Francesca Stavrakopoulou
I’m Professor of Hebrew Bible and Ancient Religion here at the University of Exeter.
I studied Theology at the University of Oxford, where I also completed my doctorate. I spent a further three years teaching and researching in Oxford as a Junior Research Fellow, before joining Exeter’s Theology and Religion team in 2005. I was appointed to a personal chair in 2011. Alongside my research and teaching, I also undertake various media activities, including writing and presenting the BBC TV documentary series Bible’s Buried Secrets, which was recently re-aired on Netflix US.
My research is primarily focused on ancient Israelite and Judahite religions, and portrayals of the religious past in the Hebrew Bible. More specifically, I’m interested in biblical traditions and ancient religious practices most at odds with Western cultural preferences, especially those bound up with the materiality and sociality of the body – whether living or dead, divine or human. Much of my research has been supported by grants awarded by the Arts and Humanities Research Council, the British Academy, and the Leverhulme Trust.
My most recent book deals with ancient constructs of God’s body: God: An Anatomy (Picador/Knopf 2021) won the PEN Hessell-Tiltman Prize, was shortlisted for the Wolfson History Prize, named a best book of the year in both the Economist and Sunday Times, and serialised in abridged form on BBC Radio 4’s Book of the Week.

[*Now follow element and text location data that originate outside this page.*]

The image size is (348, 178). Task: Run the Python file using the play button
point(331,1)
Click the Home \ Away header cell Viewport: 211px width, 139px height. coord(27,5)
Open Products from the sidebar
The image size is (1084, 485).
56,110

My first book explored the misrepresentation of the religious past in the Hebrew Bible: King Manasseh and Child Sacrifice: Biblical Distortions of Historical Realities (de Gruyter, 2004). In my second book, Land of Our Fathers: The Roles of Ancestor Veneration in Biblical Land Claims (T&T Clark, 2010), I furthered my somewhat morbid interests by examining the relationship between the veneration of the dead and territorial claims in the Hebrew Bible. The dead have proved to be stimulating company: I’ve since published a number of works examining the social and religious impacts of the human corpse upon the living, and I’m currently working on a monograph called The Social Life of the Corpse – Within and Without the Bible (forthcoming).
I’ve edited a number of books: Life and Death: Social Perspectives on Biblical Bodies (T&T Clark, 2021); Religious Diversity in Ancient Israel and Judah (with John Barton; T&T Clark, 2010); Ecological Hermeneutics (with Exeter colleagues David Horrell, Cherryl Hunt and Chris Southgate; T&T Clark, 2010). I’m General Editor of Bloomsbury’s new Hebrew Bible in Social Perspective series, and I work closely with Oxford University Press as co-editor of a series of monographs focusing on biblical characters, called Biblical Refigurations.
Alongside my specialisms in ancient Israelite and Judahite religions, my research interests include material religion; ancient constructs of the body and personhood; anthropological and archaeological approaches to ancient religion; the materiality and sociality of death and dying; ancient visual cultures and the Hebrew Bible; mythology and ritual; kingship in ancient southwest Asia; history and ideology in the Hebrew Bible; methods of historical reconstruction; constructs of ‘popular’ and ‘official’ religion; and ‘secular’ approaches to teaching and learning in biblical studies. I supervise a number of doctoral students working on a wide range of topics pertaining to the Hebrew Bible/early Judaisms and the socio-religious cultures of ancient southwest Asia.
I teach a range of undergraduate and postgraduate modules focusing on the Hebrew Bible and its texts and language; ancient southwest Asian religions; the early cultural history of God; social and cultural constructs of death and dying; the relationship between religion and material culture; the role and place of the Bible in the modern world; and religious constructs of the body in ancient and contemporary societies.